Alec Timms
- Born: Alexander Boswell Timms 2 March 1872 Geelong, Australia
- Died: 5 May 1922 (aged 50) Marylebone, England
- School: The Geelong College
- University: Edinburgh University College of Surgeons
- Notable relative: Charles Gordon Timms (brother)
- Occupation: medical doctor

Rugby union career
- Position: Centre

Amateur team(s)
- Years: Team / Apps / (Points)
- Edinburgh University
- –: Edinburgh Wanderers
- –: Cardiff

Provincial / State sides
- Years: Team / Apps / (Points)
- 1895: Edinburgh District

International career
- Years: Team / Apps / (Points)
- 1896–1905: Scotland / 14 / (16)
- 1899: British and Irish Lions / 3 / (3)

= Alec Boswell Timms =

GB Lions & Scotland international rugby union player

Alexander Boswell Timms (2 March 1872 – 5 May 1922) was an Australian-born international rugby union forward who played club rugby for Edinburgh Wanderers and Edinburgh University. Timms played international rugby for Scotland and was selected for the British Isles team on its 1899 tour of Australia.

==Personal history==
Timms was born in Australia, at Mount Hesse Station west of Geelong where his father owned a sheep farm. He grew up in Geelong, attended Melbourne Grammar School before transferring to The Geelong College where he captained the school in Australian rules football, his talent earning him the nickname "Shako" and played some senior games for both Geelong College and the Geelong Football Club in 1892.

He was sent to Edinburgh to study as a medical doctor. After finishing his degree at Edinburgh University he progressed to the College of Surgeons and took the Scottish triple qualifications in 1903.

==Rugby Union career==

===Amateur career===

Timms came to note as a rugby player while representing club team Edinburgh Wanderers and Edinburgh University, and it was while playing for the former club that he was first selected to represent Scotland's national team.

===Provincial career===

He played for Edinburgh District in the 1895 Inter-City match against Glasgow District.
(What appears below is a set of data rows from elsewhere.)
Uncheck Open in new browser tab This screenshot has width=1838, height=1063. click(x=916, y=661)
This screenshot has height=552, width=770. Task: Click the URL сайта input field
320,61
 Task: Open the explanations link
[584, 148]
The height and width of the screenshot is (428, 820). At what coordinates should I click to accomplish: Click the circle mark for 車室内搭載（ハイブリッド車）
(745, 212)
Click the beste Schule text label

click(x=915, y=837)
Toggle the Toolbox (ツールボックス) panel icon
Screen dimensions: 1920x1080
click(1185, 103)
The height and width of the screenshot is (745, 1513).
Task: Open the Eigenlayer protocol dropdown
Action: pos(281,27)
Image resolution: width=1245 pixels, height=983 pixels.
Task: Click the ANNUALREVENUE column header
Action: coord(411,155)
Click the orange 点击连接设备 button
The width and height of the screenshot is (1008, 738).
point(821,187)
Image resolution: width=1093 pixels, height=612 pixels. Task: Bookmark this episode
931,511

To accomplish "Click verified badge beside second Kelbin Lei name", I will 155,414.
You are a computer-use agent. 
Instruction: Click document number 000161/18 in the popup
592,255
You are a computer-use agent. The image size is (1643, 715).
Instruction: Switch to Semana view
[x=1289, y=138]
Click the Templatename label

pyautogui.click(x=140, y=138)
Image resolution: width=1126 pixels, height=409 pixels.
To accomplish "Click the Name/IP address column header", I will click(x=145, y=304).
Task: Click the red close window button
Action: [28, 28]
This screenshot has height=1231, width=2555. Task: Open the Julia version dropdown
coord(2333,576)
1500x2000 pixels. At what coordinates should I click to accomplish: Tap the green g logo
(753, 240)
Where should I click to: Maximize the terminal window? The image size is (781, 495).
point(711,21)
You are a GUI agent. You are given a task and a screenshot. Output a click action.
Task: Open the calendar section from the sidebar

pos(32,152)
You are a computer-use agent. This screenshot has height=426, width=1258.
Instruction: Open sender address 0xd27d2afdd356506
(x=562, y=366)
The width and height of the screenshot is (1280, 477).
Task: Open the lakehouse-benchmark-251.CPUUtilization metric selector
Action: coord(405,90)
===International career===

Timms was brought into the squad as a temporary replacement for JJ Gowans at centre in Scotland's opening game of the 1896 Home Nations Championship, played away to Wales at the Cardiff Arms Park. Scotland lost by two tries to nil and Timms was replaced by a returning Gowan for the next international.

Before Timms would win his second Scotland cap, he was selected to represent Matthew Mullineux's British Isles team on the 1899 tour of Australia. Timms scored two tries in the opening match of the campaign, against Central Southern, but missed the next four games, including the First Test against Australia. Timms regained his place for the sixth game of the tour, and missed only two more games, becoming a regular fixture in the team. After the British lost the First Test match of the tour, and Mullineux made several changes to improve his team for the Second Test. Timms was brought in at centre as replacement for Charles Adamson, and was partnered with Gwyn Nicholls, with whom he would be paired at centre for the remaining three Tests. The British won the last three Tests, with Timms scoring a try in the Third Test at Sydney.

On returning to Britain, Timms found himself back in the Scotland team, playing two games of the 1900 Home Nations Championship. From this point Timms was a regular member of the Scottish team until 1905. He played in two Triple Crown winning Championships, in 1901 and 1903. Timms was switched to the wing position for the 1904 Home Nations Championship, during a period when he moved to Wales to set up a practice in Cardiff, joining Cardiff RFC at the same time. Timms was back at centre for the Scotland team in 1905 for the games against Ireland and England. Timms scored a try in the loss to Ireland, but was given the honour, in his final international game, of captaining Scotland in the encounter against England. Scotland beat England 8–0 to retain the Calcutta Cup.